*** Opening Source material ***

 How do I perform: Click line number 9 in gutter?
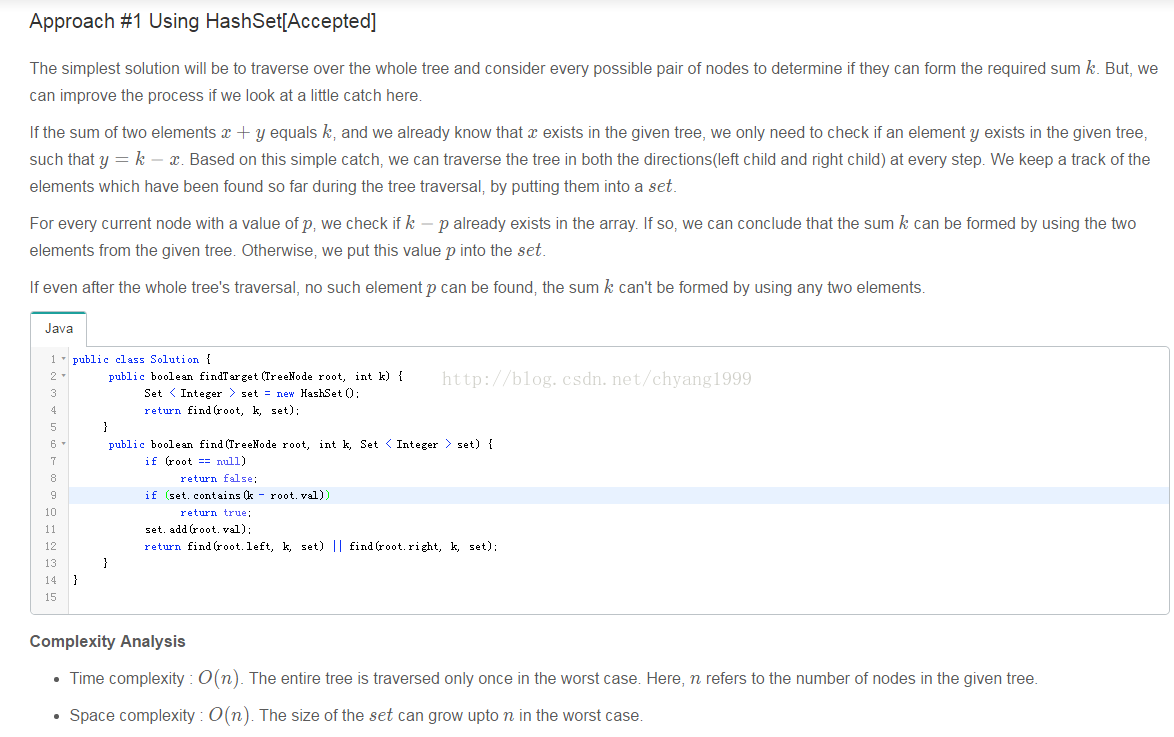51,495
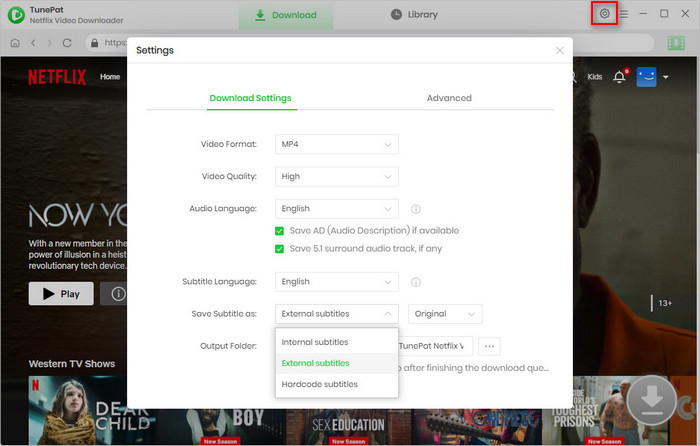Click the browser home icon
Image resolution: width=700 pixels, height=446 pixels.
click(x=16, y=43)
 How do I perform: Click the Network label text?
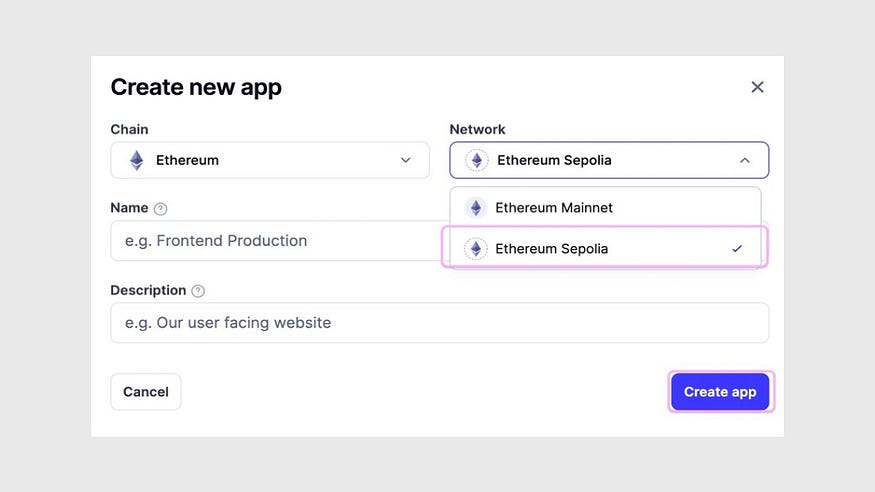477,129
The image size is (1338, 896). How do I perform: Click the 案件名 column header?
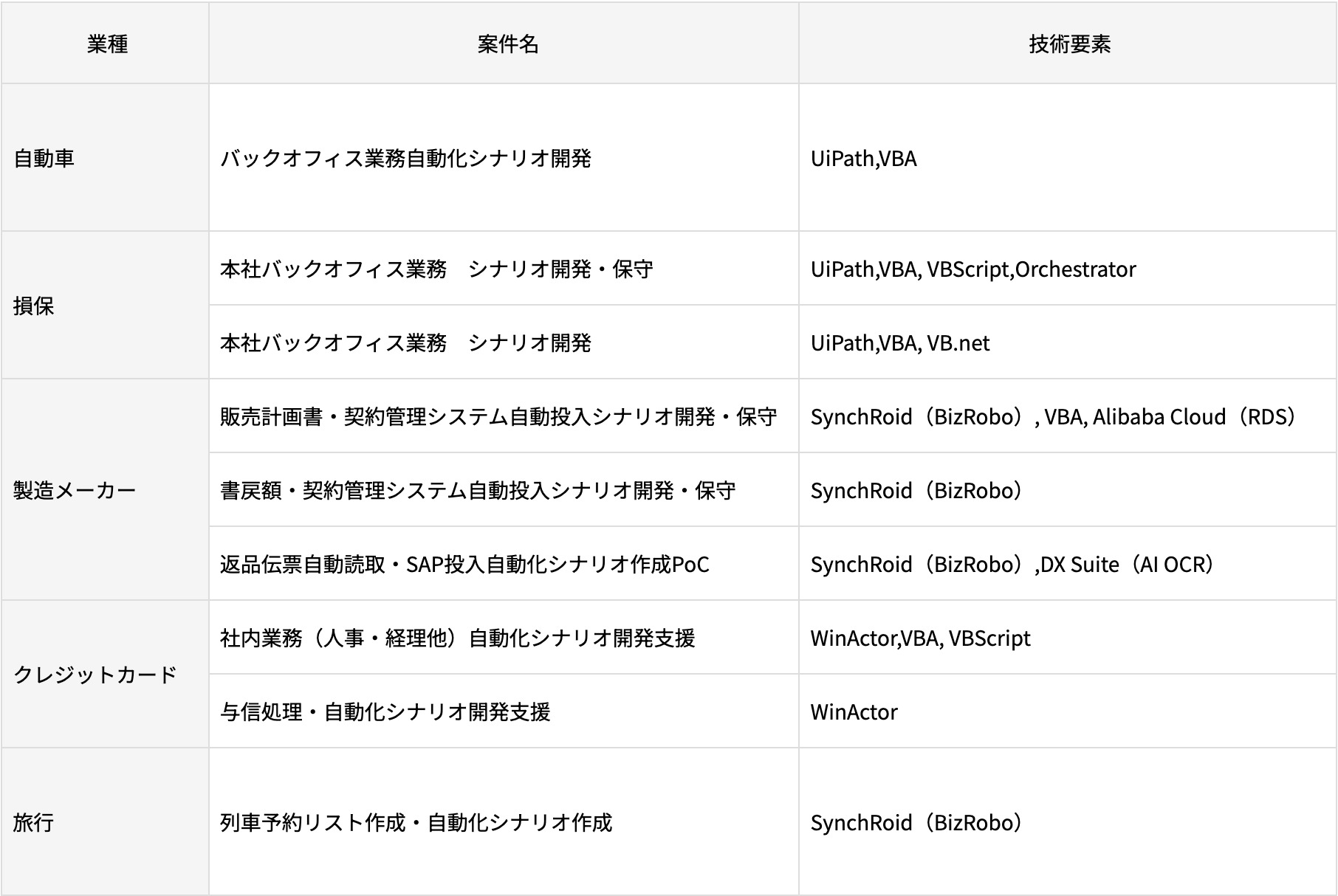coord(507,44)
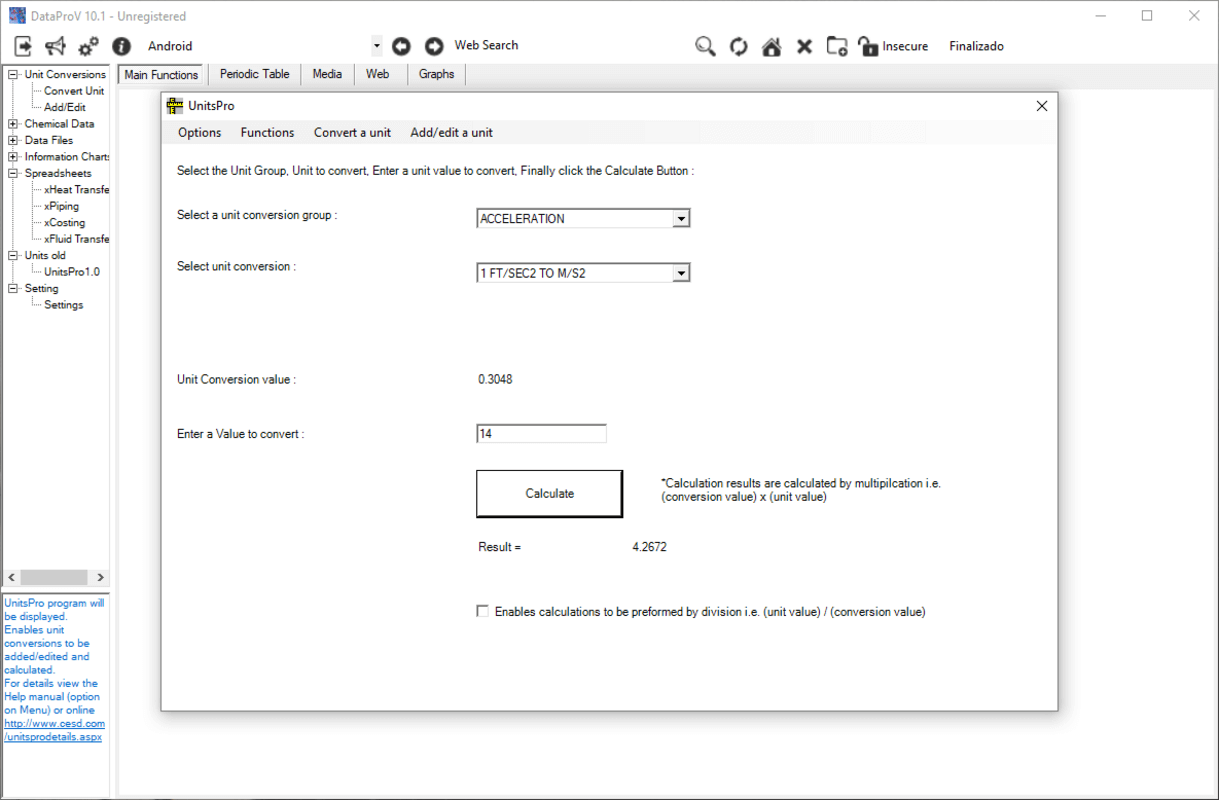This screenshot has height=800, width=1219.
Task: Open the megaphone announcements icon
Action: (55, 46)
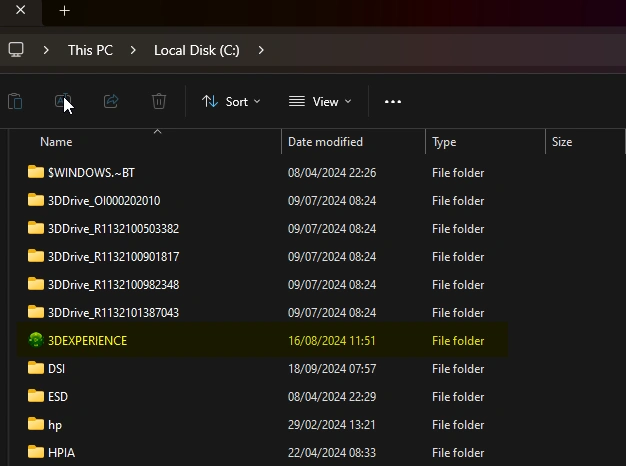626x466 pixels.
Task: Click the green 3DEXPERIENCE folder icon
Action: tap(36, 340)
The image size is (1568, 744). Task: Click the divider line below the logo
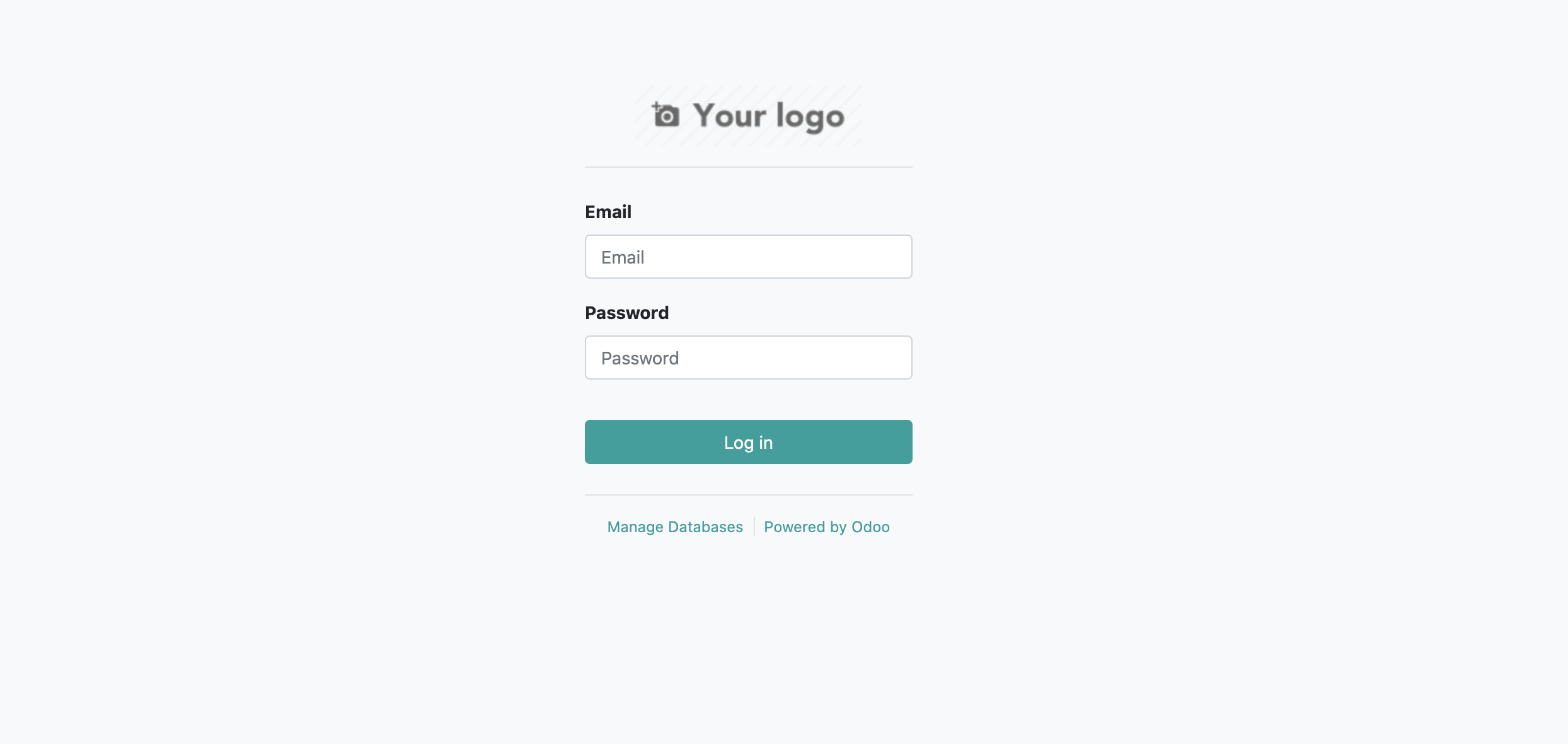pyautogui.click(x=749, y=167)
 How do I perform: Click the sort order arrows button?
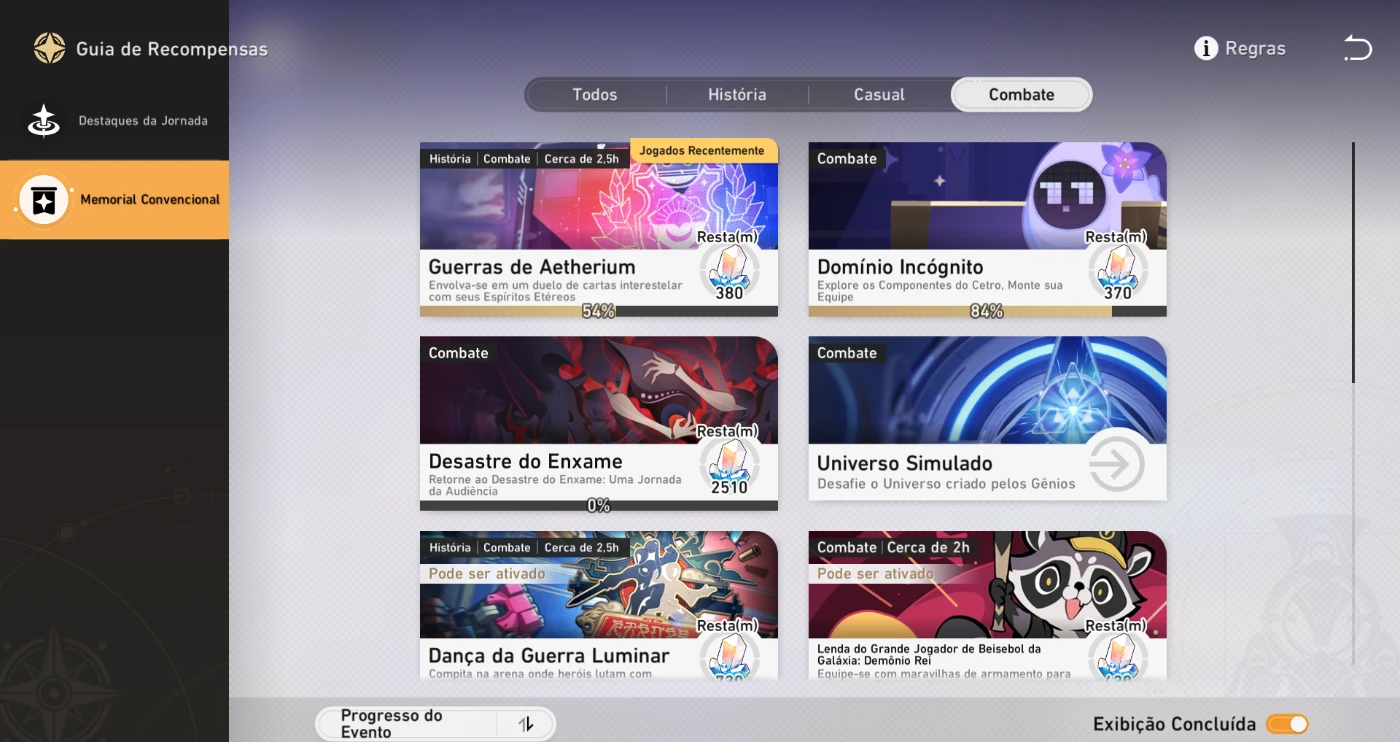526,724
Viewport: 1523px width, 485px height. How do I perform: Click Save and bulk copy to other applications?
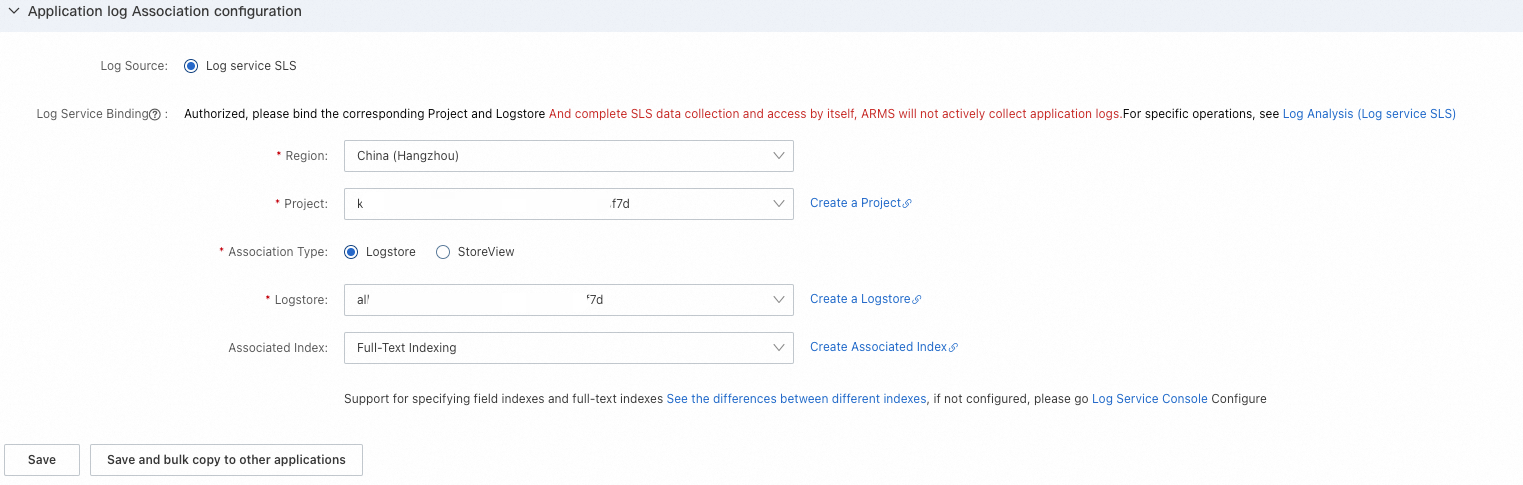(x=226, y=460)
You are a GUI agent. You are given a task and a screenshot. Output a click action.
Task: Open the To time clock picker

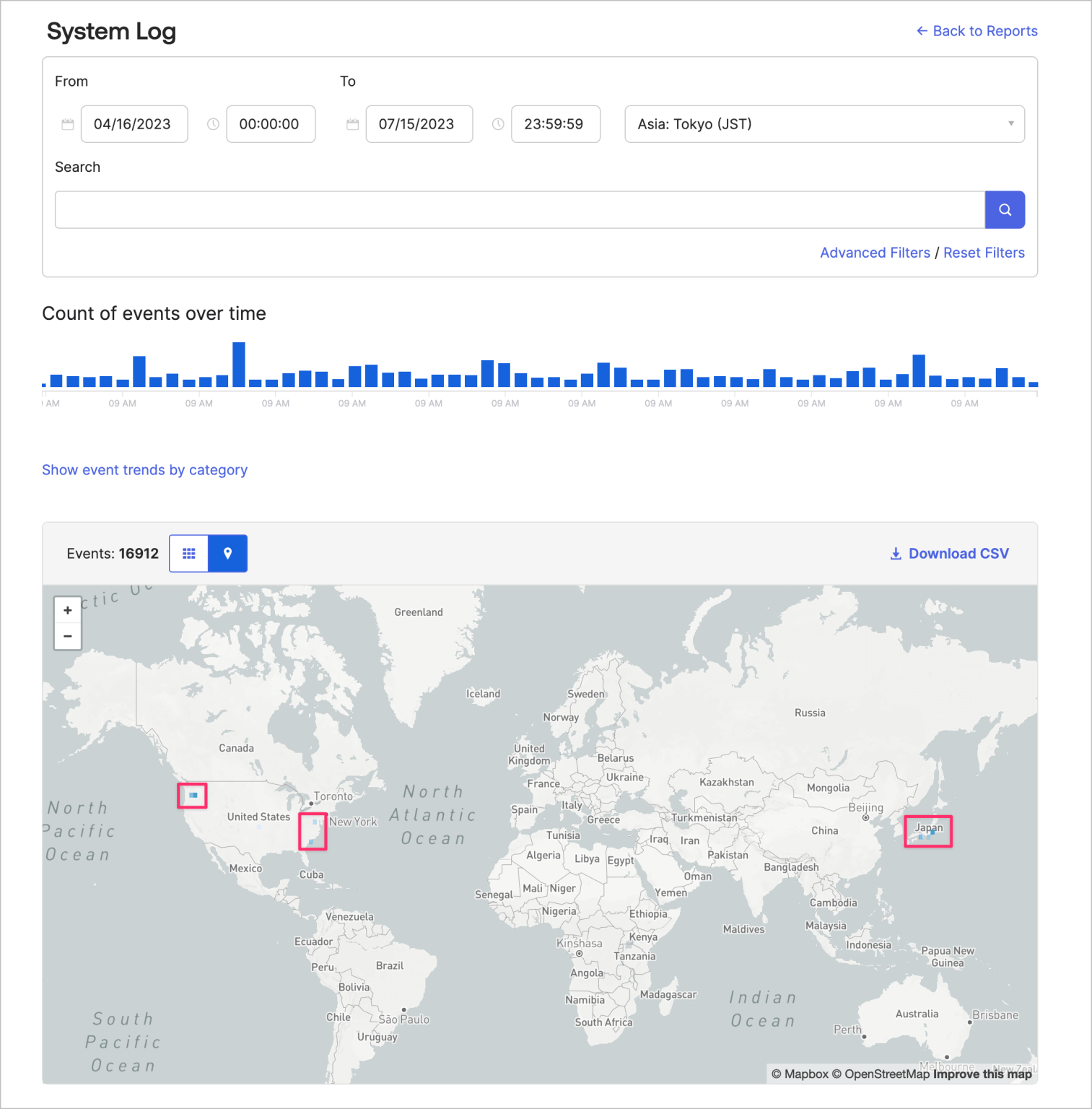click(497, 123)
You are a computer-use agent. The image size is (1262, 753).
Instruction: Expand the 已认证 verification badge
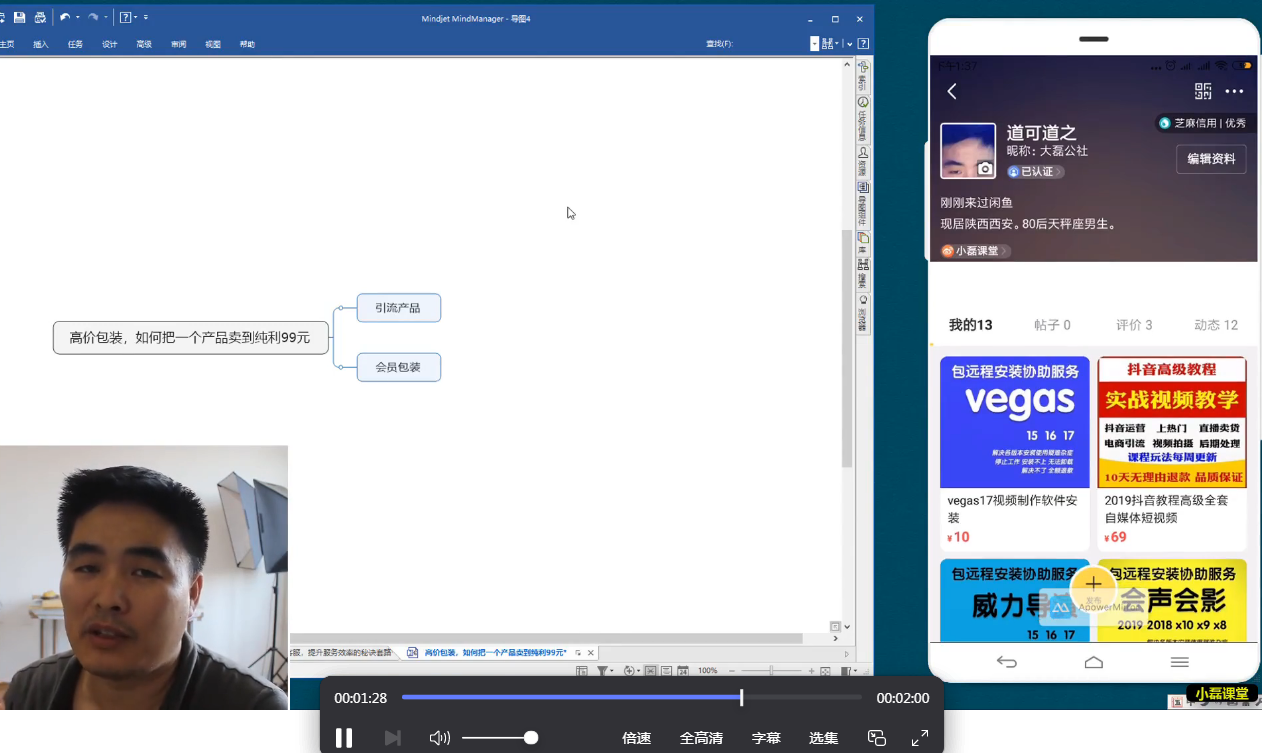[1035, 172]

*** Closing Source material ***

- [Work to be completed] Restate word for word the lines from the one holding "You are a computer-use" down through the last line of the records above, and do not include the pictures.

- [The answer]
You are a computer-use agent. The image size is (1262, 753).
Instruction: Expand the 已认证 verification badge
[1035, 172]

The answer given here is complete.